To my complete surprise, he responded “Well, I wish you luck with him then.”

Puzzled but undeterred, I moved onto another vendor, seeing how far the bottom would go. This vendor ushered my wife and I into a small store behind his stand, filled to the ceiling with notebooks, wallets, bags and more. And this is where the masterclass in pressure sales tactics began.

He did three things distinct things:

1. He stood between us and the door, giving us the subconscious feeling we couldn’t leave without buying something.
2. He swapped notebooks into different leather covers for us when we slightly suggested different colors or styles, making us feel obligated to buy now that he’d done something for us
3. He kept offering us better and better deals that we couldn’t refuse.

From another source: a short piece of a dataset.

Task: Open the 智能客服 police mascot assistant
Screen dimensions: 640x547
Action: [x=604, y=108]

In this market where every vendor is selling the same 5-7 items, the buyer has all the power. Everything he did was designed to transfer that power to him, and make us feel like we were obligated to buy. I’m sure this works all the time for him, and for a lot of salespeople who will make a sale by any means.

And yet I found myself unwilling to buy. I had basically found what had sought: the best price. But it still didn’t feel right. It was because while his tactics had appealed to basic instincts and fears, nothing about him felt authentic. It just didn’t feel good to do business with this man because I couldn’t trust him. That feeling transferred to his goods, which suddenly felt cheap in my hands because they didn’t have any tangible value anymore.

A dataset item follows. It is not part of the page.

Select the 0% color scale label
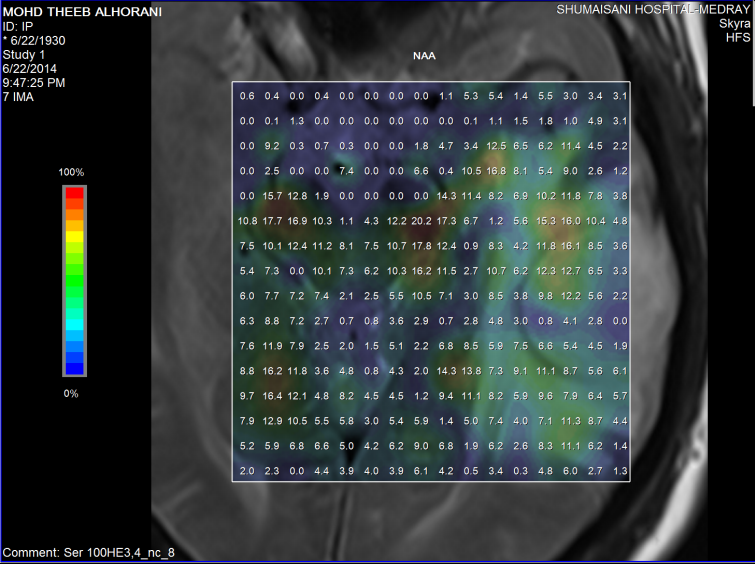The image size is (755, 564). tap(71, 393)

People buy from people they like. No matter if it’s in a boardroom or in a street market, a lot of the reason you buy things is because you like the brand or the person selling it to you.

This is especially true in service-based small businesses, including marketing. If you own a small business, there’s a hundred people just in your city that can run a Google Ads campaign, or build a roof, or fix a leaky pipe, mow a lawn, clean their teeth. Your customers choose you because they trust you.

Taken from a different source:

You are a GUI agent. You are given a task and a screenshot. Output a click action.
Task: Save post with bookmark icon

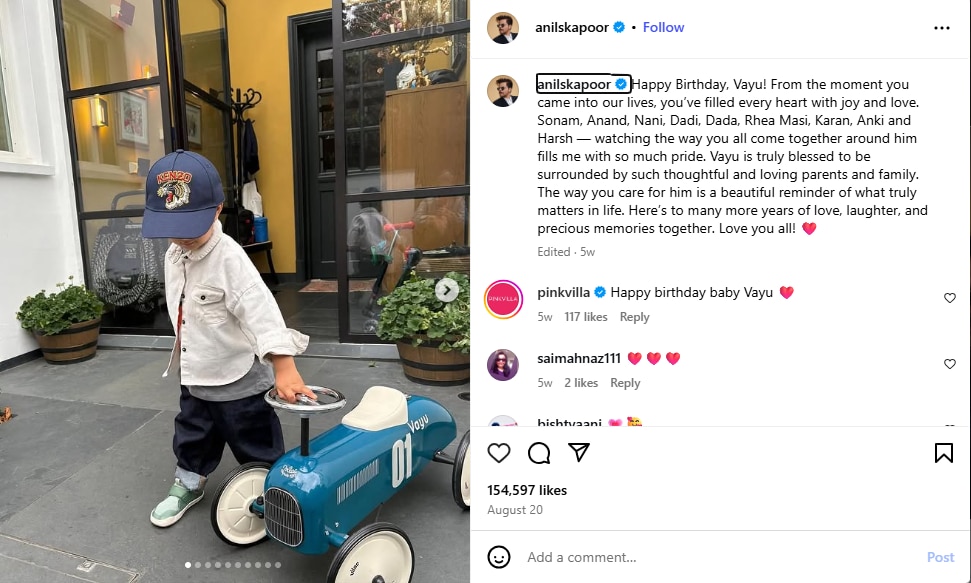pyautogui.click(x=943, y=453)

They trust you’ll be there for them when they need you.

They trust you‘re keeping up your skill level in your industry.

They trust you’re watching their back (and their wallet).

They trust you’re making decisions with their money that are in their best interests, not yours.

If the basis of your relationship with your clients relies on some secret sauce, or the cheapest price, you’re going to be spending more time replacing the customers you’re losing than helping people. And your failure flywheel will keep spinning faster until it crushes you.

Or you can choose to be authentic, focus on doing great work at a fair price, and win over customers for a lifetime who will do your sales for you.

After a last ditch effort where the street vendor stood between my wife and I (which escalated my tone quite a bit), we left the store. And went back to pay the 17 euros to the man who had the audacity to be authentic about his value.